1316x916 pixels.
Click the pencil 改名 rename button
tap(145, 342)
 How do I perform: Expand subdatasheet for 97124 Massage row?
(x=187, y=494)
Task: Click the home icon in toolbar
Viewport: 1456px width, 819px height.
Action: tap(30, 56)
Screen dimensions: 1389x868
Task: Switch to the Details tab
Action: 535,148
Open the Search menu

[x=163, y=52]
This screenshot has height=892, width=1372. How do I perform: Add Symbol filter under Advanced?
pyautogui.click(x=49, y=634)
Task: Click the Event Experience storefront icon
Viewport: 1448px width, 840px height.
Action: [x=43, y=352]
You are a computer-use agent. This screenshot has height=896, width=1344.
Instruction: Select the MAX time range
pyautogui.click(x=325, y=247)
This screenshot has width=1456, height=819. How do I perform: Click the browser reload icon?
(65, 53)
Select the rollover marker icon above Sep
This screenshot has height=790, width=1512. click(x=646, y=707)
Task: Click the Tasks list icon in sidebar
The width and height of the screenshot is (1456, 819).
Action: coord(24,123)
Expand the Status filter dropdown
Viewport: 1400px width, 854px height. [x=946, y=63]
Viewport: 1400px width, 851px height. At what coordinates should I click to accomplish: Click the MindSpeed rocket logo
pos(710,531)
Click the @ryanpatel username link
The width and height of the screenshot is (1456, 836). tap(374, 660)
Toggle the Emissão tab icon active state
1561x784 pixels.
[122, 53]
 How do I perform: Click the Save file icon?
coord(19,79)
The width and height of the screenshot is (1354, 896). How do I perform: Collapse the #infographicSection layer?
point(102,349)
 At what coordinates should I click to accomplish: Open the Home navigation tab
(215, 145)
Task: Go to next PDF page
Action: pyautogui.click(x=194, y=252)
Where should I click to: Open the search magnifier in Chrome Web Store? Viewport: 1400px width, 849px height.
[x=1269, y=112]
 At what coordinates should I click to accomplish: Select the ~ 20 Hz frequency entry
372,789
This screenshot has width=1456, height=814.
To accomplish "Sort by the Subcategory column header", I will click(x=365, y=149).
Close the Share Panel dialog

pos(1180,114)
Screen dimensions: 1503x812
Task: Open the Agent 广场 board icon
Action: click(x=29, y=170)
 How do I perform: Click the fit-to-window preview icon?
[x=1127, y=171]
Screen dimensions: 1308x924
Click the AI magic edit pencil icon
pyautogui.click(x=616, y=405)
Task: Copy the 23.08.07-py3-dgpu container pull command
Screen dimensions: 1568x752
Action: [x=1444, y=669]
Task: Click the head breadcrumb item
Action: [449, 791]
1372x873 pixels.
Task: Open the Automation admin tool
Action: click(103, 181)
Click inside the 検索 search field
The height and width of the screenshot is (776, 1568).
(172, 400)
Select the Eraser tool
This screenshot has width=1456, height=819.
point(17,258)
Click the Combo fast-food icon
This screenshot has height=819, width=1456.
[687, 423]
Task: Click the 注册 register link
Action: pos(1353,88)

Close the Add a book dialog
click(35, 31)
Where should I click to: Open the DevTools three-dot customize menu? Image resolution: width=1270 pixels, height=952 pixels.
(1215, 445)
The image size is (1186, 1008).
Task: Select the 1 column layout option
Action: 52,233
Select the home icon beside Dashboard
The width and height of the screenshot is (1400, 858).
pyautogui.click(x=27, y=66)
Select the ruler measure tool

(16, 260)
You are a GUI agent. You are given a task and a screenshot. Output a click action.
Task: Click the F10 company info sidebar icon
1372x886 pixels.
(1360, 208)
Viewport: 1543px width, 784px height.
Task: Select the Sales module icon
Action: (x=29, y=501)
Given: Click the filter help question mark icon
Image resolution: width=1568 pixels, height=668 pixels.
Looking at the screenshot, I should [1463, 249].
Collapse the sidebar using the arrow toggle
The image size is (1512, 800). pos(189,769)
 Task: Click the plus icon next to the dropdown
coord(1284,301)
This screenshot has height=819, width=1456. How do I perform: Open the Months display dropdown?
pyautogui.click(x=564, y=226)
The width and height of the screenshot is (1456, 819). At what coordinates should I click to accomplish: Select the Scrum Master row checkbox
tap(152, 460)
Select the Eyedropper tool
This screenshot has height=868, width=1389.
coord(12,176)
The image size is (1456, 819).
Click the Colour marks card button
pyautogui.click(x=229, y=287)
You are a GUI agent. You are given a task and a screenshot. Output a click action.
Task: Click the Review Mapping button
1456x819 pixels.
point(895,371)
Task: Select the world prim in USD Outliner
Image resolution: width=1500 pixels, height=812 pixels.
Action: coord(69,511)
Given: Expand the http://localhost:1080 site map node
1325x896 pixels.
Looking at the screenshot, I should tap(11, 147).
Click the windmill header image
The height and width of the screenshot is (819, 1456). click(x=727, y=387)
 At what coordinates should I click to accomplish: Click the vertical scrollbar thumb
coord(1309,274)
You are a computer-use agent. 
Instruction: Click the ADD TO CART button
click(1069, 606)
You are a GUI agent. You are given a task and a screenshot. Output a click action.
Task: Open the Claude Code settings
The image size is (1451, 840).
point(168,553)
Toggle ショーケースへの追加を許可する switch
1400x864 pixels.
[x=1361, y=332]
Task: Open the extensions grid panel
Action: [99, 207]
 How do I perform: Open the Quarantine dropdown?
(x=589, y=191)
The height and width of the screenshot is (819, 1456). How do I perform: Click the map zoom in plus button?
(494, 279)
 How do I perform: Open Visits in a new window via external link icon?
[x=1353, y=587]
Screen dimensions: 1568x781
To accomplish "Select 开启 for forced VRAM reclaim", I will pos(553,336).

◆ ◆ ◆ ◆ ◆

◆ **What you will do**
Retype each line of the data exactly as it reads.

◆ **Task answer**
1316x916 pixels.
Click the pencil 改名 rename button
tap(145, 342)
 How do I perform: Expand subdatasheet for 97124 Massage row?
(x=187, y=494)
Task: Click the home icon in toolbar
Viewport: 1456px width, 819px height.
Action: tap(30, 56)
Screen dimensions: 1389x868
Task: Switch to the Details tab
Action: 535,148
Open the Search menu

[x=163, y=52]
This screenshot has height=892, width=1372. How do I perform: Add Symbol filter under Advanced?
pyautogui.click(x=49, y=634)
Task: Click the Event Experience storefront icon
Viewport: 1448px width, 840px height.
Action: [x=43, y=352]
You are a computer-use agent. This screenshot has height=896, width=1344.
Instruction: Select the MAX time range
pyautogui.click(x=325, y=247)
This screenshot has width=1456, height=819. How do I perform: Click the browser reload icon?
(65, 53)
Select the rollover marker icon above Sep
This screenshot has height=790, width=1512. click(x=646, y=707)
Task: Click the Tasks list icon in sidebar
The width and height of the screenshot is (1456, 819).
Action: coord(24,123)
Expand the Status filter dropdown
Viewport: 1400px width, 854px height. [x=946, y=63]
Viewport: 1400px width, 851px height. At what coordinates should I click to accomplish: Click the MindSpeed rocket logo
pos(710,531)
Click the @ryanpatel username link
The width and height of the screenshot is (1456, 836). tap(374, 660)
Toggle the Emissão tab icon active state
1561x784 pixels.
[122, 53]
 How do I perform: Click the Save file icon?
coord(19,79)
The width and height of the screenshot is (1354, 896). How do I perform: Collapse the #infographicSection layer?
point(102,349)
 At what coordinates should I click to accomplish: Open the Home navigation tab
(215, 145)
Task: Go to next PDF page
Action: pyautogui.click(x=194, y=252)
Where should I click to: Open the search magnifier in Chrome Web Store? Viewport: 1400px width, 849px height.
[x=1269, y=112]
 At what coordinates should I click to accomplish: Select the ~ 20 Hz frequency entry
372,789
This screenshot has width=1456, height=814.
To accomplish "Sort by the Subcategory column header", I will click(x=365, y=149).
Close the Share Panel dialog

pos(1180,114)
Screen dimensions: 1503x812
Task: Open the Agent 广场 board icon
Action: click(x=29, y=170)
 How do I perform: Click the fit-to-window preview icon?
[x=1127, y=171]
Screen dimensions: 1308x924
Click the AI magic edit pencil icon
pyautogui.click(x=616, y=405)
Task: Copy the 23.08.07-py3-dgpu container pull command
Screen dimensions: 1568x752
Action: [x=1444, y=669]
Task: Click the head breadcrumb item
Action: [449, 791]
1372x873 pixels.
Task: Open the Automation admin tool
Action: click(103, 181)
Click inside the 検索 search field
The height and width of the screenshot is (776, 1568).
(172, 400)
Select the Eraser tool
This screenshot has width=1456, height=819.
point(17,258)
Click the Combo fast-food icon
This screenshot has height=819, width=1456.
[687, 423]
Task: Click the 注册 register link
Action: pos(1353,88)

Close the Add a book dialog
click(35, 31)
Where should I click to: Open the DevTools three-dot customize menu? Image resolution: width=1270 pixels, height=952 pixels.
(1215, 445)
The image size is (1186, 1008).
Task: Select the 1 column layout option
Action: 52,233
Select the home icon beside Dashboard
The width and height of the screenshot is (1400, 858).
pyautogui.click(x=27, y=66)
Select the ruler measure tool

(16, 260)
You are a GUI agent. You are given a task and a screenshot. Output a click action.
Task: Click the F10 company info sidebar icon
1372x886 pixels.
(1360, 208)
Viewport: 1543px width, 784px height.
Task: Select the Sales module icon
Action: (x=29, y=501)
Given: Click the filter help question mark icon
Image resolution: width=1568 pixels, height=668 pixels.
Looking at the screenshot, I should [1463, 249].
Collapse the sidebar using the arrow toggle
The image size is (1512, 800). pos(189,769)
 Task: Click the plus icon next to the dropdown
coord(1284,301)
This screenshot has height=819, width=1456. How do I perform: Open the Months display dropdown?
pyautogui.click(x=564, y=226)
The width and height of the screenshot is (1456, 819). At what coordinates should I click to accomplish: Select the Scrum Master row checkbox
tap(152, 460)
Select the Eyedropper tool
This screenshot has height=868, width=1389.
coord(12,176)
The image size is (1456, 819).
Click the Colour marks card button
pyautogui.click(x=229, y=287)
You are a GUI agent. You are given a task and a screenshot. Output a click action.
Task: Click the Review Mapping button
1456x819 pixels.
point(895,371)
Task: Select the world prim in USD Outliner
Image resolution: width=1500 pixels, height=812 pixels.
Action: coord(69,511)
Given: Expand the http://localhost:1080 site map node
1325x896 pixels.
Looking at the screenshot, I should tap(11, 147).
Click the windmill header image
The height and width of the screenshot is (819, 1456). click(x=727, y=387)
 At what coordinates should I click to accomplish: Click the vertical scrollbar thumb
coord(1309,274)
You are a computer-use agent. 
Instruction: Click the ADD TO CART button
click(1069, 606)
You are a GUI agent. You are given a task and a screenshot. Output a click action.
Task: Open the Claude Code settings
The image size is (1451, 840).
point(168,553)
Toggle ショーケースへの追加を許可する switch
1400x864 pixels.
[x=1361, y=332]
Task: Open the extensions grid panel
Action: [99, 207]
 How do I perform: Open the Quarantine dropdown?
(x=589, y=191)
The height and width of the screenshot is (819, 1456). How do I perform: Click the map zoom in plus button?
(494, 279)
 How do I perform: Open Visits in a new window via external link icon?
[x=1353, y=587]
Screen dimensions: 1568x781
To accomplish "Select 开启 for forced VRAM reclaim", I will pos(553,336).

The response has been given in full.